MWF 12:10-1:00 Marcio Bahia

Intermediate Portuguese 200 is a course offering for students who have taken Portuguese 100B,

102 or have acquired Portuguese background elsewhere and wish to continue studying the language.  The course is designed to offer a review of grammar through the use of music and other cultural elements (film, television programs, web resources, etc).

PORT 225 Brazilian Cutlure through Native Material

MWF 1:10-2:00 Emanuelle Oliveria

In this course we will have an overview of contemporary Brazilian culture through the analysis

of cultural objects as diverse as sitcoms, soap operas, movies and songs. Students will practice oral and written argumentative skills through the analysis of texts and video-texts by political

commentators such as Arnaldo Jabor (Globo TV News) or renowned  movie critics such as Isabela  Boscov (Veja  Magazine).  The  clash of the traditional and  the  modern  in  Brazilian families will be discussed through the analysis of popular sitcoms such as A Grande Família, Sai de Baixo and Toma Lá Dá Cá.  Students will understand how civil society fights against urban violence and poverty through cultural NGOs such as Nós do Morro and Afroreggae.
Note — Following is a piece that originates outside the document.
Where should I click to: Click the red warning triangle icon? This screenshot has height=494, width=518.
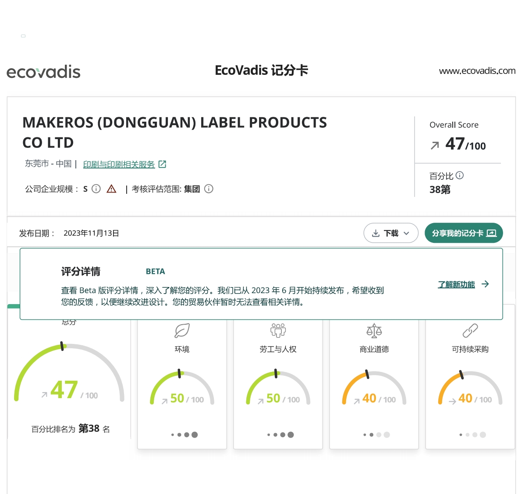pyautogui.click(x=112, y=189)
And the correlations between soccer, crime and religion will be explored through movies such as Linha de Passe (Salles, 2008) and Carandiru (Babenco, 2003).

PORT 294: Special Topics in Portuguese Language, Literature or Civilization

Topic: Machado, Clarice, Pessoa

TR 9:35-10:50 Earl Fitz

This course concentrates on three of the Portuguese language's greatest writers, the Brazilians Machado de Assis and Clarice Lispector, and the Portuguese poet Fernando Pessoa, often hailed as the last of the great European modernists.  The texts we will read are the following: Machado de Assis: O Alienista, Esau e Jaco, and Memorial de Aires, plus selected works from his theater and poetry; Clarice Lispector: A Paixão Segundo G. H., A Via Crucis do Corpo, and Agua Viva (the text that, in French translation, provided Helene Cixous with the prototype for her very influential theory of "l'écriture feminine"); and, from Pessoa, poems in his own voice as well as poems in the voices of his famous heteronyms.
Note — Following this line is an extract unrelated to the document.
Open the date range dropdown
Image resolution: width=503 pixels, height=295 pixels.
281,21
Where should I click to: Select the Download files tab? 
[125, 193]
PORT 385: The Experimental Novel in Brazil and Spanish America

TR 1:10-2:25 Earl Fitz

This seminar focuses on the nature and form of the experimental novel in Spanish America and Brazil during the 1920s and 1930s, a period of extraordinary narrative inventiveness for Latin American fiction and one that prepares the ground for both Borges and the rise of the later "nueva narrativa hispanoamericana."  We will be reading such texts as Memórias Póstumas de Bras Cubas, Macunaíma, Serafim Ponte Grande, Parque Industrial, La casa de cartón, and Los siete locos and we will be discussing, via a variety of critical essays, both the historical circumstances of this fecund but restive era (the Great Depression) and the theoretical revolution (deriving from Saussure's linguistics) that, for language and literature, underpins it.